* **What needs to be done**
Arrange everything from the line containing "This screenshot has" down to the line containing "(214, 282)." as a numbered list, skipping any blank lines. Don't include the pictures in your answer.

* **Provided information**
***

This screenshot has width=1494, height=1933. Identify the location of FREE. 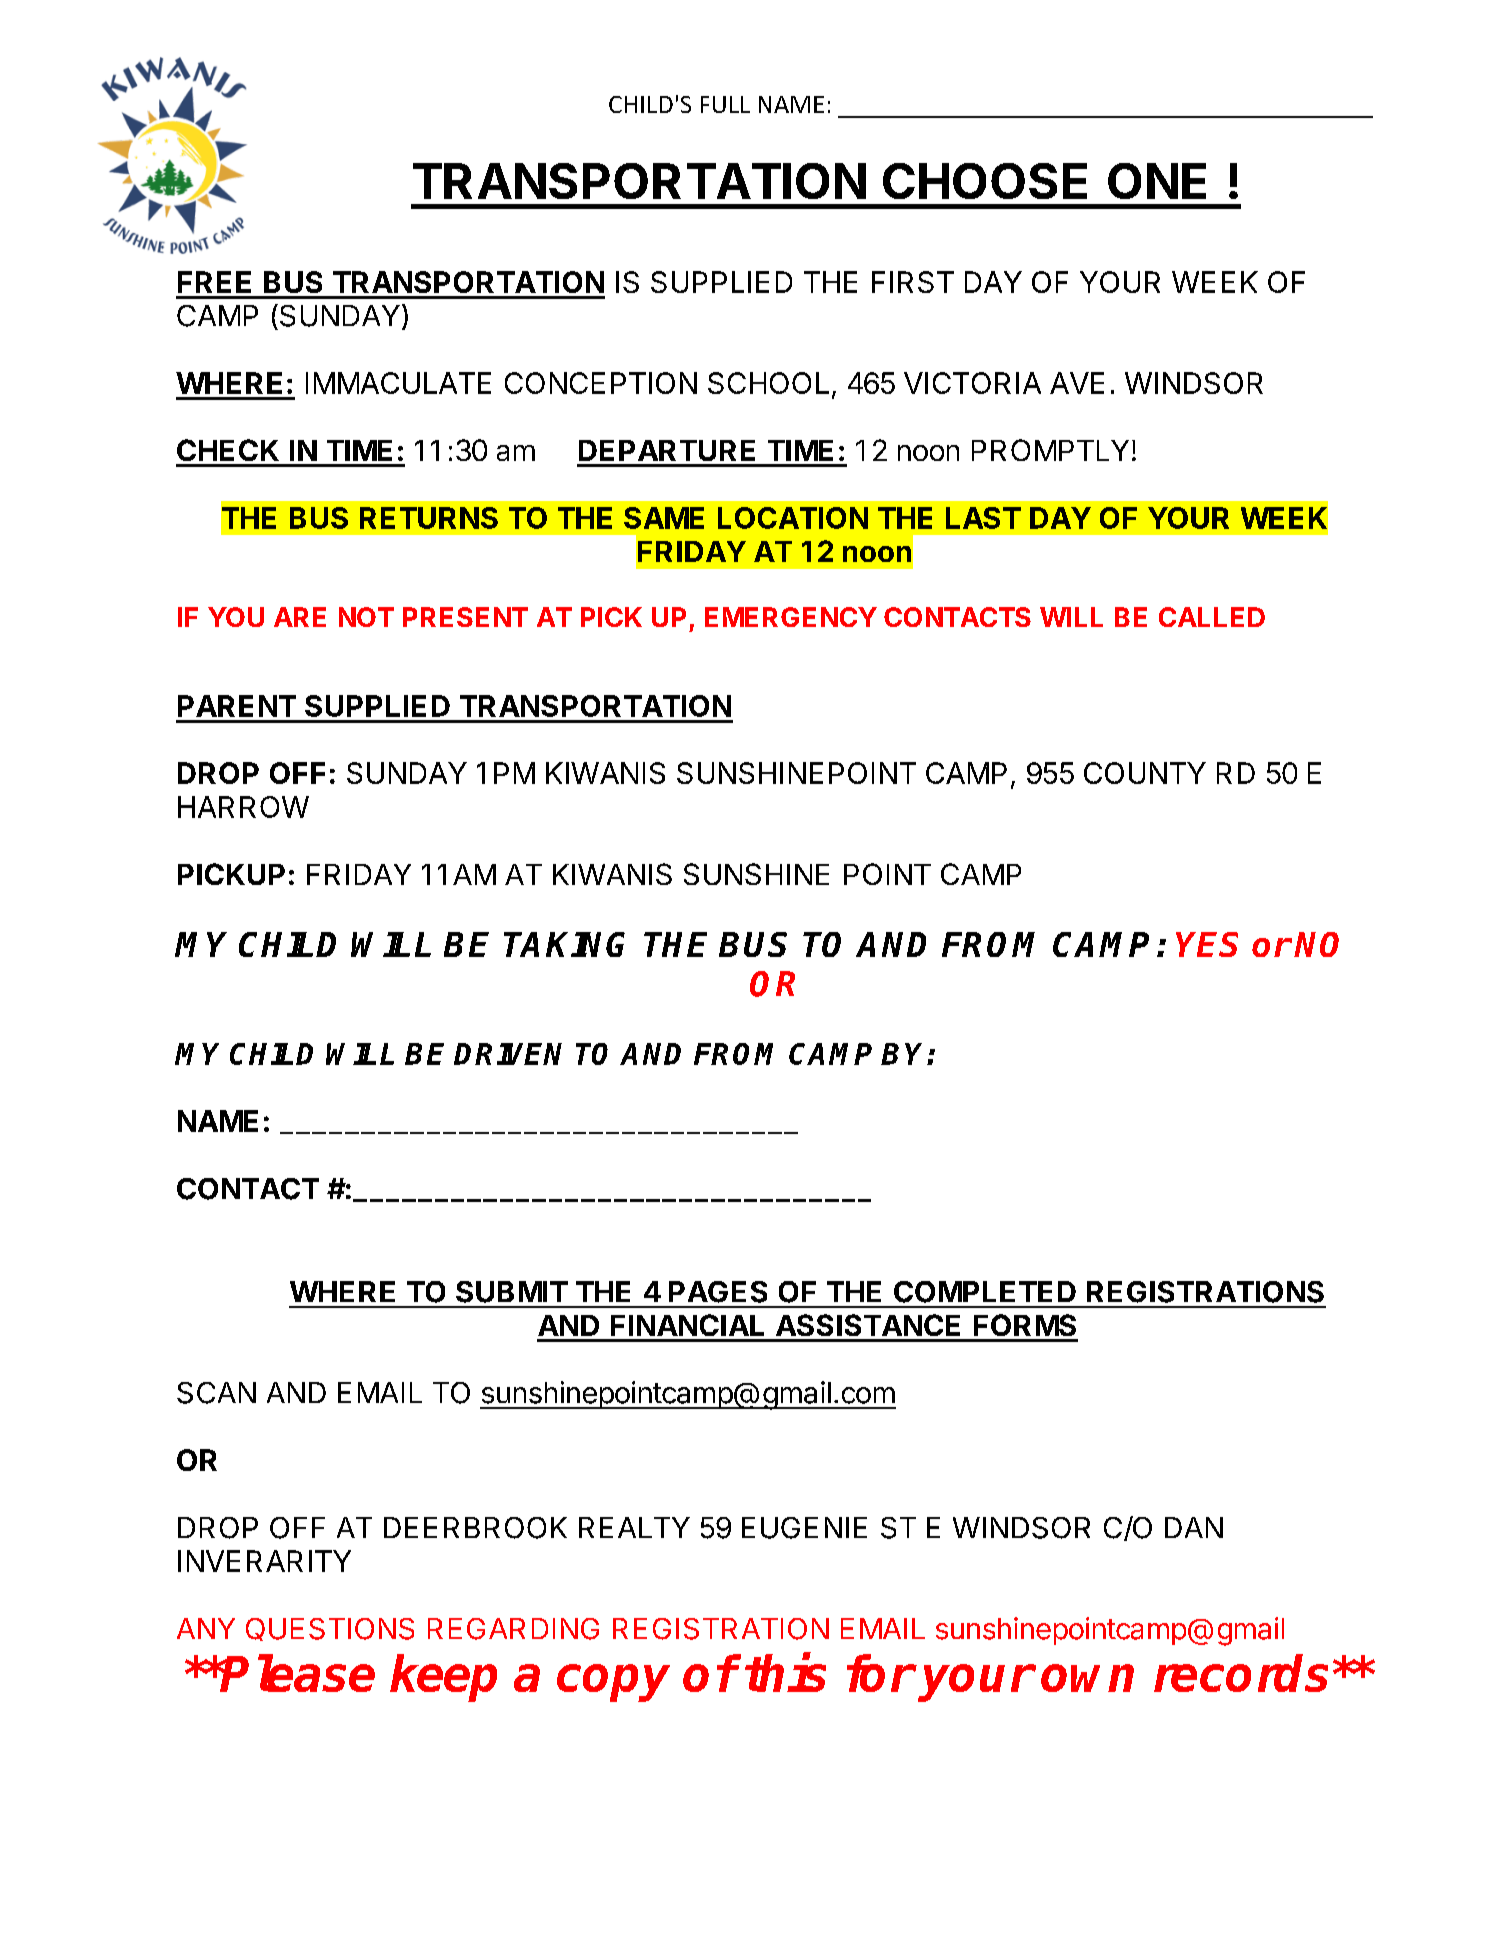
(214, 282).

***

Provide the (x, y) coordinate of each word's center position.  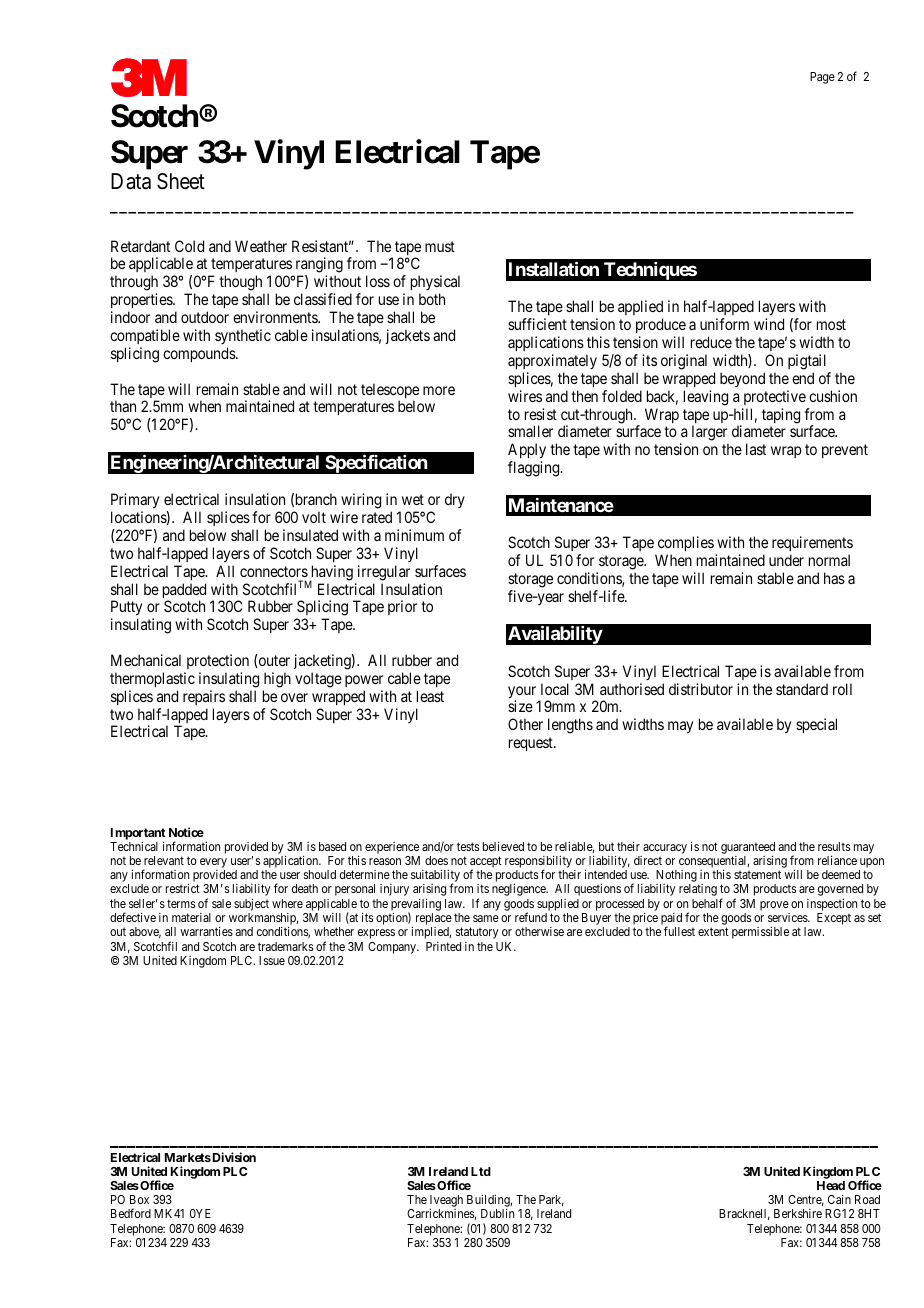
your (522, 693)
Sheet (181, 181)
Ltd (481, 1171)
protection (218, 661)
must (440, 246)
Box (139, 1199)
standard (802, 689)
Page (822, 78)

***

* **Final answer**
1. This screenshot has width=1494, height=1933. Identify the location of FREE. 
2. (214, 282).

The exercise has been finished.